PDF-editing programs mentioned below:




From: Rick Moen <rick@linuxmafia.com>
To: vox-tech@lists.lugod.org
Subject: Re: [vox-tech] PDF Editing
Date: Tue, 21 Dec 2004 17:15:23 -0800
X-Mas: Bah humbug.
User-Agent: Mutt/1.5.6+20040722i

These links brought to you courtesy of feedback postings to a recent "Grumpy Editor's Guide to PDF Viewers" feature on LWN.net: A reader asked about PDF editors.

Reader evgeny said:

Consider Panda/Pandaflex (http://www.stillhq.com/cgi-bin/blosxom/panda/). If Java is acceptable, see pdfbox (http://www.pdfbox.org/) and pjx (http://www.etymon.com/epub.html).

Reader DrBubba said:

perl has the PDF::API2 bundle that I've used to break a series of pdf files down into pages and then reassemble them into a single document. This will require a little bit of coding on your part and the documentation with the module is a little bit spotty.

Reader tekNico said:

$ apt-cache show pdftk
...
If PDF is electronic paper, then pdftk is an electronic stapler-remover, hole-punch, binder, secret-decoder-ring, and X-Ray-glasses. Pdftk is a simple tool for doing everyday things with PDF documents. Keep one in the top drawer of your desktop and use it to:

Author: Sid Steward <ssteward@accesspdf.com>
Homepage: http://www.accesspdf.com/pdftk

[RM: See also: http://www.linux.com/article.pl?sid=06/04/17/1943230]

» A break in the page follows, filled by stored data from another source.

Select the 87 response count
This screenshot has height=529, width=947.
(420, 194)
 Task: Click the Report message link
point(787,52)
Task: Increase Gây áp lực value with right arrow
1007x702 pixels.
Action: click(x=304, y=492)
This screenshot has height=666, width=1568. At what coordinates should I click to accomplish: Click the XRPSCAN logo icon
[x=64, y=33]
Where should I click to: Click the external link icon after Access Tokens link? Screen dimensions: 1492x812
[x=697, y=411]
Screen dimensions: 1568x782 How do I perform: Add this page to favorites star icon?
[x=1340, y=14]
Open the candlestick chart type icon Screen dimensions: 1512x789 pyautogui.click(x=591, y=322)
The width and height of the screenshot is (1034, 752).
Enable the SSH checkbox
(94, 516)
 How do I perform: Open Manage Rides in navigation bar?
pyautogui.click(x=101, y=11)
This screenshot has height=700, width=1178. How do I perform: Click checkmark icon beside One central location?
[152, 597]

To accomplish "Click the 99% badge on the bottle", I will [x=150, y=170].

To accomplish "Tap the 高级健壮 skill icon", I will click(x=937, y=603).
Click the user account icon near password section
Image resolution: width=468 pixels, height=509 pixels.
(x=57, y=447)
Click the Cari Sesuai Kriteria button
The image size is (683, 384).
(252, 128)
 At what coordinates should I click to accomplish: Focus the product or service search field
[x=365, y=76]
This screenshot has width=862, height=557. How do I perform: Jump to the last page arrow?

Which in turn got two replies. Reader kfiles said:

And pdftk itself uses the handy Java iText libraries for actual PDF composition/decomposition. iText can specifically address the author's desire to modify PDF content inline. And if you don't want to use run-time Java interpreting, you can copy pdftk's technique of precompiling to native code using gjc.

See: http://www.lowagie.com/iText/

Reader liamh said:

I had good luck with "Mad Builder PDF Assembler" http://thierry.schmit.free.fr/dev/mbtPdfAsm/enMbtPdfAsm2. It took a little while to figure out - you have to create an assembly/disassembly script - but it seems quite versatile.


I haven't personally investigated any of this stuff, but I've been meaning to, Real Soon Now.




Date: Tue, 21 Dec 2004 18:05:30 -0800 (PST)
From: "Dylan Beaudette" <dylan@iici.no-ip.org>
To: "lugod's technical discussion forum" <vox-tech@lists.lugod.org>
User-Agent: SquirrelMail/1.4.2
Subject: Re: [vox-tech] PDF Editing/Data Entry Question

I have heard that Scribus can do things like this. I have used it for various tasks that I have traditionally used Illustrator to do.

Dylan

[RM: Scribus works by first converting the PDF to PostScript, which is cumbersome and can require experimentation to get right, depending on the conversion tools used and the versions of PDF and PostScript involved.




KWord
http://www.koffice.org/kword/

The KDE/KOffice "KWord" word processor can edit PDFs. However, in doing so, it first converts the document into its own data format, which can lose complex formatting.




GIMP
http://www.gimp.org/

The heavy-duty GIMP graphics program can open individual pages of a PDF file and edit them as an image. It can then output them only to PostScript.




mbt PDF Assembler
(the aforementioned "Mad Builder PDF Assembler")
http://thierry.schmit.free.fr/dev/mbtPdfAsm/enMbtPdfAsm2.html

This tool acts as an in-line tool for assembling/merging PDF files, extracting information from PDF files, and updating PDF files' metadata.

In assembling mode (default mode), this tool concatenates pages, in full file mode, or in pages list mode. In page list mode, outlines are not concatenated. However this tool makes it possible to add outlines via a definition file of outlines (-o option).

In extraction mode (-g[...]) (note informations, not data extractions) informations are printed on the standard output in a CSV format.[...]

In update mode (-u) the files matching the mask(s), are uptaded according to the command line options.[...]

[RM: You can also use this utility to add page numbers to existing PDFs.]




PDFedit
http://sourceforge.net/projects/pdfedit

PDFedit offers complete native editing of PDF documents. You can either change raw PDF objects (for advanced users) or use predefined GUI functions. Tool can be used from either the GUI or the command line. Functions can be easily added, as everything is based on a scriptng facility. The qt 3.x graphics widget set is required. Code is in C++, with calls to xpdf, qt, and QSA. This utility is at beta version 0.2.5 level as of 2007-03.